Yeah, i wonder about that too.
In school we've learned there are 5 senses, and one is the sense of touch with our skin.
That's good to feel pressure distribution to the ground, and we could estimate acceleration from that in theory.
But there is also this feeling in the belly, if we drive a car accelerating very quickly.
That's definitively a sense for acceleration, and i assume we can do that with the whole body, maybe certain or all cells can do this.
But i really don't know.

But even more interesting to us: Even if we have a perfect sense for acceleration, this alone is not enough to keep in balance.
It is just the sensor data describing the current situation, or the physical state of the moment.
But we must plan ahead in time to keep balanced, and our brain surely can not solve the complex equation required for an exact controller - this equation is something like 100 lines of code, each filled with math functions such as pow, log, exp, and trig. iirc.
A simple error feedback controller could not do the job either - we would move as slowly as that Honda Robot.
In theory i could remove the complex math, and replace it with a multidimensional look up table. We could store such table in our brains memory too, after having learned the right values from toddlers experience.
But no. I could not fit such table in RAM. It's too many dimensions. So i doubt our brain could hold the massive data.

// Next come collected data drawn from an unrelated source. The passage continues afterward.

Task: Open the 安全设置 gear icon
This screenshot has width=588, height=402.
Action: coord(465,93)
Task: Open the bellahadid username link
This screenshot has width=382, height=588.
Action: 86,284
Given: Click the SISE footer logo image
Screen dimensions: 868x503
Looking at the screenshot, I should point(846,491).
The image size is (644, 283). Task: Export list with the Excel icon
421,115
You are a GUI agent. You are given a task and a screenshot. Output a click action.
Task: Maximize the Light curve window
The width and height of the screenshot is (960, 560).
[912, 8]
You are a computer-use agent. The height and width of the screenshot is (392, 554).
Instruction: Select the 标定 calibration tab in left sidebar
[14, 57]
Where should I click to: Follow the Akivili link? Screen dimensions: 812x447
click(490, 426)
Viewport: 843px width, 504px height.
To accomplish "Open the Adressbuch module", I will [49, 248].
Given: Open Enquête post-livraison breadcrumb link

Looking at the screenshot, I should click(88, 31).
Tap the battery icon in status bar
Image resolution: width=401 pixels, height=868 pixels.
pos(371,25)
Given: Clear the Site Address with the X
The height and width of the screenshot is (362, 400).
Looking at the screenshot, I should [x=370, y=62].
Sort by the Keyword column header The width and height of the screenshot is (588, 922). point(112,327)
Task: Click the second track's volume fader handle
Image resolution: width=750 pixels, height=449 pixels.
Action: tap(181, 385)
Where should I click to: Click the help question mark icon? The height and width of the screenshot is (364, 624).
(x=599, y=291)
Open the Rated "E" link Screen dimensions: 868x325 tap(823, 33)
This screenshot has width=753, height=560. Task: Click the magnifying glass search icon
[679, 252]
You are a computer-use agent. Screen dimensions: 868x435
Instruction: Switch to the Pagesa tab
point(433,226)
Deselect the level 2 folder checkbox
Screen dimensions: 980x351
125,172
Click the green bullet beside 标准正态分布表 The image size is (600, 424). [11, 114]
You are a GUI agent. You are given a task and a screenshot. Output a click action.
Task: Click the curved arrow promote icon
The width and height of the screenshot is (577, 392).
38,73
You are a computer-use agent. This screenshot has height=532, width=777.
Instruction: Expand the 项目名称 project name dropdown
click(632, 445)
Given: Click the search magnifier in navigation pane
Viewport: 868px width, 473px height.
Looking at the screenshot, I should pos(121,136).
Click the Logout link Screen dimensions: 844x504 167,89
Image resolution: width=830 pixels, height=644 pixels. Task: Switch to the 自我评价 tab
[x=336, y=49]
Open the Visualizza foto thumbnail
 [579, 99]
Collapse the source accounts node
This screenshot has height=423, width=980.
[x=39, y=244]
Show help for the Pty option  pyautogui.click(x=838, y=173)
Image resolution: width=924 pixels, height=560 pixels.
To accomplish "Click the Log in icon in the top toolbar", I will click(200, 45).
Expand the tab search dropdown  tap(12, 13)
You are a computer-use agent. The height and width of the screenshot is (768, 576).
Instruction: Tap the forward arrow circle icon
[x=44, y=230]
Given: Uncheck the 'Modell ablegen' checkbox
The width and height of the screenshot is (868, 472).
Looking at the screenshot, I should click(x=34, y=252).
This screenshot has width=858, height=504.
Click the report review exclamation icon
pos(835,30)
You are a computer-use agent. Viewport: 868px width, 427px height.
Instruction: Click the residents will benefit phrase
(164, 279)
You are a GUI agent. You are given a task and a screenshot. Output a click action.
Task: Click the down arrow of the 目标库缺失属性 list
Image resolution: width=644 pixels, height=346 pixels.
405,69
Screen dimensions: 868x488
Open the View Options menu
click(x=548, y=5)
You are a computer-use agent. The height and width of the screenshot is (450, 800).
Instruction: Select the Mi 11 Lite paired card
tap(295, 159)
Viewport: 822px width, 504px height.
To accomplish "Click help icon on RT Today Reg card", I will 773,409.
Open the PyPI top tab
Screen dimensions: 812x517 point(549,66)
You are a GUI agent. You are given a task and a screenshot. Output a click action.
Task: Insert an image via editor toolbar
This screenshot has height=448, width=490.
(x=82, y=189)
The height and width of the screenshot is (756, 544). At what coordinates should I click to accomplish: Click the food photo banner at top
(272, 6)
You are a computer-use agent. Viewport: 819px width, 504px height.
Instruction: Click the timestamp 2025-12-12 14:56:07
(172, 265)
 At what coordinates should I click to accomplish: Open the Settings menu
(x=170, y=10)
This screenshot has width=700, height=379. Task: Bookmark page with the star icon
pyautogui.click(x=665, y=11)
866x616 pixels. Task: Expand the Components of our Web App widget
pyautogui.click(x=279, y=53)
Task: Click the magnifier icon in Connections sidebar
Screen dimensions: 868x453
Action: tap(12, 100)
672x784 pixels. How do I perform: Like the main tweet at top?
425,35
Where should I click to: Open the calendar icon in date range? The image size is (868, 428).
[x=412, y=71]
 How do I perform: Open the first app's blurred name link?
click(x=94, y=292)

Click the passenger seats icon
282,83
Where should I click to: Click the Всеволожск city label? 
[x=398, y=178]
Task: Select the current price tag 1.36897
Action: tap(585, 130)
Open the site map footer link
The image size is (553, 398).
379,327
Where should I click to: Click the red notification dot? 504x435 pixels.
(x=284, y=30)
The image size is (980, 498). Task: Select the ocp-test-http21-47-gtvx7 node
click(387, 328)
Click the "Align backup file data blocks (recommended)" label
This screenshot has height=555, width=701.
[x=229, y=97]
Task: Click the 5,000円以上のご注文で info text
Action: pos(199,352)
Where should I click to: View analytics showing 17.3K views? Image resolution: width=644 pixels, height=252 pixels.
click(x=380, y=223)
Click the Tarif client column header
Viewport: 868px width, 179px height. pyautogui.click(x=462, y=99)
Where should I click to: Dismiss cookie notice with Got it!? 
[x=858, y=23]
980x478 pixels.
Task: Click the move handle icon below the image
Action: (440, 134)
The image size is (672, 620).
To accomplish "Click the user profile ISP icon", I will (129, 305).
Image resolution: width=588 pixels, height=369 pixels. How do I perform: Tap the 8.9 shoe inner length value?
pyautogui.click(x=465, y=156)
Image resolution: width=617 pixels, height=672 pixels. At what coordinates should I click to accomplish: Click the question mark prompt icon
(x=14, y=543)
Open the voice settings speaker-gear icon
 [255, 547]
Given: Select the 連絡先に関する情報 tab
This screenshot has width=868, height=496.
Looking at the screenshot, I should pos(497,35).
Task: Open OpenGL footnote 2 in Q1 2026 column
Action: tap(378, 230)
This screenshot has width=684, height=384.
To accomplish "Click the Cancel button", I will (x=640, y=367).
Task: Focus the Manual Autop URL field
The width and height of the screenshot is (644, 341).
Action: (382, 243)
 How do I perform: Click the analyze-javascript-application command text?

Now i've heard machine learning works well to approximate such multi dimensional functions. It learns from trial and error but gets a reward for success, and this way probably the final network only stores the relevant data which is needed the most in the learned practice.
And because ML is inspired by how the brain works, i guess we humans do it indeed similar to the ML approach.

Our ability to balance is very impressive. The support polygon is small, and our center of mass is very high above it.
To move as quickly as we can do, high accuracy is required, and the problem is just very difficult.
But we all can do this so easily and without any conscious thinking effort.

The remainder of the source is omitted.